When Barclays Bank published the financial results for its mortgage business it said it had not entered the buy-to-let market because it considered the product to be too high risk. Investment in property has typically been regarded as `safe as houses' (indeed many see it as the perfect alternative to a turbulent stock market) so was Barclays right to be so cautious? And if so, does that provide any opportunities for insurance brokers and intermediaries?

I think it's absolutely fair to say that buy-to-let investments have their inherent risks and should not be regarded as a financial panacea. But for a true picture of the risks involved, I wouldn't turn to Barclays for information, I'd turn to lettings agents and specialist insurance intermediaries.

Probably one of the clearest differences between buy-to-let and other investments is the duty of care beholden on the property's owner.

The investor landlord has an obligation to ensure their tenant is safe and comfortable. This means having reliable local trades people on hand in the event of out-of-hours emergencies and general maintenance, as well as specialist insurance for the buildings and liabilities, and the landlord's and tenant contents. Getting this wrong will hit the landlord in the pocket and damage the income from their investment.

Landlords have legal obligations for health and safety, and risk fines of up to £5,000, or even imprisonment, if they fail to carry them out. They can also face legal costs to pursue unpaid rent or force an eviction, which would quickly depreciate an investment.

So while buy-to-let has its risks, I don't believe those risks are out of proportion to the potential for good returns. And importantly, the risks can be managed.

There are two key ways to do this: tenant referencing and rent protection insurance. Both are low cost, simple and readily available via brokers.

A professional tenant referencing service assesses a tenant's ability to make consistent rent payments by scrutinizing their credit and employment history and seeking previous landlords for personal references.

Rent protection and legal expenses insurance makes up the shortfall of monthly rent when tenants refuse to pay and, if need be, covers the costs of obtaining vacant possession. Several months lost rent and legal costs can easily run into four figures, whereas the typical annual insurance premium may be as low as £150. At Letsure, we estimate that up to 70% of landlord's purchasing our buildings insurance also take rent protection cover.

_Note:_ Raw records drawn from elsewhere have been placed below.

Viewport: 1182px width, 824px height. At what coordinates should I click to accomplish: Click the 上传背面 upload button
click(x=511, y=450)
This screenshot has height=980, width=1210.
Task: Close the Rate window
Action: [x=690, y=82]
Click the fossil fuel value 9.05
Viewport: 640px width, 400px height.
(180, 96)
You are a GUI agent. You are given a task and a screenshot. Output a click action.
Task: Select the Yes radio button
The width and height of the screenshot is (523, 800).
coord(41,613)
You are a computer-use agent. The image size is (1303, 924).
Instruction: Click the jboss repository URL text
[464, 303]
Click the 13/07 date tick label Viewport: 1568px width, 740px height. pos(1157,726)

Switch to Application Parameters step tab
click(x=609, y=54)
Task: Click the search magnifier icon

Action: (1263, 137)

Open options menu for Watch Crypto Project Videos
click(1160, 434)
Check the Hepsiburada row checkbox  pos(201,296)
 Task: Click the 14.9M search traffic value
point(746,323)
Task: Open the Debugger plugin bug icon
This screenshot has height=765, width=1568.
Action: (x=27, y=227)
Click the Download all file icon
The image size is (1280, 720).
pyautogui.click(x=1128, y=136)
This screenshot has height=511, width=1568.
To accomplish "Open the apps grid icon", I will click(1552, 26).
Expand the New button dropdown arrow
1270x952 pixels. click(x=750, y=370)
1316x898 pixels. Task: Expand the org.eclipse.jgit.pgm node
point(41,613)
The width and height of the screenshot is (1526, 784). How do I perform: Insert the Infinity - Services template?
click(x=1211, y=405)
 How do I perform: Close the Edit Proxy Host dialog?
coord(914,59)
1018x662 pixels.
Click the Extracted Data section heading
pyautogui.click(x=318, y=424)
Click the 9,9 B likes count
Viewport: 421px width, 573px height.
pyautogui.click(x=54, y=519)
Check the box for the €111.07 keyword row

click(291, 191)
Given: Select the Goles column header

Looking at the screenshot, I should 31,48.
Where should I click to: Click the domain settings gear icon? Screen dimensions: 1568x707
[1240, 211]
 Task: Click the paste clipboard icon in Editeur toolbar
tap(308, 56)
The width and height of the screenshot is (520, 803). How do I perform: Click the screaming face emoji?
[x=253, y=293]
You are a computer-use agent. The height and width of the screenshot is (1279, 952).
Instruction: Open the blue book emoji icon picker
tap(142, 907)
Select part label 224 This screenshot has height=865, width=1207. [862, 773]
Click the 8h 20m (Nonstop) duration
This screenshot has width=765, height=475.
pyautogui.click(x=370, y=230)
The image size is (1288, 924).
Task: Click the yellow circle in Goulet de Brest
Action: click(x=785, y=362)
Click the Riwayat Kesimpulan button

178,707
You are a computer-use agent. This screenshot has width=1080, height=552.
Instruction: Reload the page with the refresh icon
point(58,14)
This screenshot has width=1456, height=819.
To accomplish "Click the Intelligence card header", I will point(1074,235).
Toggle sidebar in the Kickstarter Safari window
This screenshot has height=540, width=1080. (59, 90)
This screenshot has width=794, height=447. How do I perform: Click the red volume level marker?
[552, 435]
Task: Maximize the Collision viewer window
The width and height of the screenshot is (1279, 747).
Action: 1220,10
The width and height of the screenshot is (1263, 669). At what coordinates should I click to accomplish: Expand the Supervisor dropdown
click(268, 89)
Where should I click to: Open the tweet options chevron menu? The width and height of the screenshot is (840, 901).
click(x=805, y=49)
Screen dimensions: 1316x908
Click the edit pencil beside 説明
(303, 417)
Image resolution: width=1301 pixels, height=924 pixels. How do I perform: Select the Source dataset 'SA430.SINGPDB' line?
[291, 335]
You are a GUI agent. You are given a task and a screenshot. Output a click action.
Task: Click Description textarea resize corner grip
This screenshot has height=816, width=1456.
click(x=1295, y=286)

With low borrowing rates set to continue, the ease with which it's possible to obtain a second buy-to-let mortgage means the opportunities for borrowers and intermediaries are enormous.

With so much competition for tenants, and so many borrowers needing to make good returns on their investments, the better-informed landlords are likely to have the advantage. Those are the landlords who are likely to be open to the idea of buying cover which protects their returns. And those returns, based on current conditions, are likely to be more favourable than those available from other forms of investment.

While current market conditions last, the opportunities for property investors are great. But by taking professional help and advice, and buying the relevant forms of protection, the opportunities are even greater.